We are so grateful for the lives of Zachary and Alice - their drowning would be a million miles from our thoughts this morning! Nevertheless all we are about this morning announces the desire they have their sinful human nature drowned to death. That they come to live lives not full of themselves but full of the unselfish Spirit of God.

We can trace our existence this morning in five stages: the creation of inert matter, the formation of the earth, the emergence of life, of consciousness and then, in human beings, self-consciousness.

Only self-conscious beings are capable of fulfilling what the universe is all about, the sixth moral and spiritual stage, which is self-sacrifice.

This action came to perfection, and so perfected the universe, on an April day around 30AD when God who had taken human form gave himself up to death for us and for our salvation.

Self-sacrifice, losing your life to universal gain, is not applauded uniquely in Christianity of course.

In the book Born in Tibet Chogyam Trungpa tells of a saintly man in north-east Tibet whose compassion was so great he opened his house at all times to the poor. When, as an old man, he knew he was about to die he gave this instruction: ‘When I die you must not move my body for a week; that is all I desire’.

Soon he did die; and his body, wrapped in old clothes, was carried into a small room.

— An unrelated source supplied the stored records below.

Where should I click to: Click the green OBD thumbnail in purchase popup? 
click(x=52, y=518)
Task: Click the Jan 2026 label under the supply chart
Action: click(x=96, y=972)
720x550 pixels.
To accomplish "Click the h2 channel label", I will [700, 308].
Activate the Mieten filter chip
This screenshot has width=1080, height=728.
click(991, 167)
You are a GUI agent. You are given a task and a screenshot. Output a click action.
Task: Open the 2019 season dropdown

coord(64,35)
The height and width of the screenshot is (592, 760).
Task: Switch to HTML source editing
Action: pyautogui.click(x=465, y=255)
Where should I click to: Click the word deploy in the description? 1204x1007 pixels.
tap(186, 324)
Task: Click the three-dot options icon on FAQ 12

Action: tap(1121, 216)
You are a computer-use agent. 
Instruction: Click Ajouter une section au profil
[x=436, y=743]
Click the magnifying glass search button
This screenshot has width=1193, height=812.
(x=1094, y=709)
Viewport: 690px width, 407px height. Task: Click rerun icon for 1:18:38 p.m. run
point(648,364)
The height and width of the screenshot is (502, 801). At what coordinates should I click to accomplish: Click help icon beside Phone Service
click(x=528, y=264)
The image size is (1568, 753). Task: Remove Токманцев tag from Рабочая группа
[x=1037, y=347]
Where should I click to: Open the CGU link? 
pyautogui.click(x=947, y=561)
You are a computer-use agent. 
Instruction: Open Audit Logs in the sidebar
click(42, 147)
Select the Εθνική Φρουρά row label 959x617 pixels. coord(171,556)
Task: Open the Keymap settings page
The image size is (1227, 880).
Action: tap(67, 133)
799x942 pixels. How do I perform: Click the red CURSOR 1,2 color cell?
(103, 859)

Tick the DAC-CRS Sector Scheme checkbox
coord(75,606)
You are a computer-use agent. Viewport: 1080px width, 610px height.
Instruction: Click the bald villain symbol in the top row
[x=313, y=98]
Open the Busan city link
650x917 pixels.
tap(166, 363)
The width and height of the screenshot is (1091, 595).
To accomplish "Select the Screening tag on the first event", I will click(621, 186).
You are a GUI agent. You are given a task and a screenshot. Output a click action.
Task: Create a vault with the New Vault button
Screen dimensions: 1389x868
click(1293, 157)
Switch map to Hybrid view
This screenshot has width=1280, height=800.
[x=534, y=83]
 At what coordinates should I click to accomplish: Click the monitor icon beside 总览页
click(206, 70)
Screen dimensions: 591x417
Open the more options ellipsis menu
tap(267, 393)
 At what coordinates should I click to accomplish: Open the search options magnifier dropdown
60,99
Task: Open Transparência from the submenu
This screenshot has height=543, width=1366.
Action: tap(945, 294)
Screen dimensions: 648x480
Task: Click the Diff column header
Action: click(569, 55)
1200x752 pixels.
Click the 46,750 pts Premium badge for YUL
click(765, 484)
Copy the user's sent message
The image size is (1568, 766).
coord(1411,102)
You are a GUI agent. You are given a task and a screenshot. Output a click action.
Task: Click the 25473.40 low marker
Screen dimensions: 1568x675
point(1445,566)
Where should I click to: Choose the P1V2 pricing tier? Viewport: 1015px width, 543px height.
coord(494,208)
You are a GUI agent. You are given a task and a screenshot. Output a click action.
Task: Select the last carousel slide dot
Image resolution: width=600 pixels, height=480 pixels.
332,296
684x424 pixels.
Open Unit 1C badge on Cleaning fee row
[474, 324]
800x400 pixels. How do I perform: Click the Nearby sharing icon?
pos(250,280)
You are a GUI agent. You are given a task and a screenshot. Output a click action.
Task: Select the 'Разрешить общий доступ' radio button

The bearers noted that although the old man had been tall his body had already appeared to have grown smaller. On the sixth day when the family peeped into the room they saw it had grown still smaller. On the eighth day when men came to bear the body to the cemetery they undid the coverings they found nothing inside save nails and hair.

When the family reported the event to the local lama he said that this had happened in the past and was a matter of saintly people ending up being absorbed into the Light.

There is a lot of wisdom in the east which can work to remind us of Christian basics. We were made not to be full of ourselves but to lose ourselves to God and other people.

Buddhist teachers of Western pupils complain ‘They are so full of opinions on everything; and so they can never know anything’. This is quite a judgement on the spiritual immaturity of a postmodern, post Christian society.

We reach for our newspapers every morning to fill ourselves with opinions in a society where we once reached out to God every morning. We have plenty of knowledge but so little wisdom we have to turn east to cultures relatively unaffected by the 24-7 information flow.

Our greatest prayer for Zachary and Alice this morning, and for us in their service, is for the capacity to know what’s important – God – and to be made holy as we grow into the divine nature - to live not full of ourselves but of Christ.

As we heard from St Paul in the first reading, a man in prison mind you, to me living is Christ, dying is gain.

We allow ourselves to be saddened over much by our worldly failings. How much sleep we lose over useless things – that promotion we missed, that deal we messed up, the ageing of our bodies, the growing infirmity of our minds.

None of these things are cause for ultimate sadness so much as our failure to live selfless lives.

As Léon Bloy wrote: there is only one sadness, the sadness of not being a saint.

For 30 million years God has prepared us with Alice and Zachary for this day since he made the earth, brought about living beings, conscious and then self-conscious beings.

What we are doing at these baptisms is to announce the final stage of life – to be able to give it away in thoughtful compassion and kindness.

In baptism we announce the principle of drowning to self. In the sacrament we also give and gain the way to accomplish it.

One only has been able to give of himself totally for others in the history of the world. He died in our place to live in our place.

Self-sacrifice is what we’re meant to be about. We were made to lose ourselves in love to Jesus so Jesus could live within us and make us ever more capable of this, and of holiness.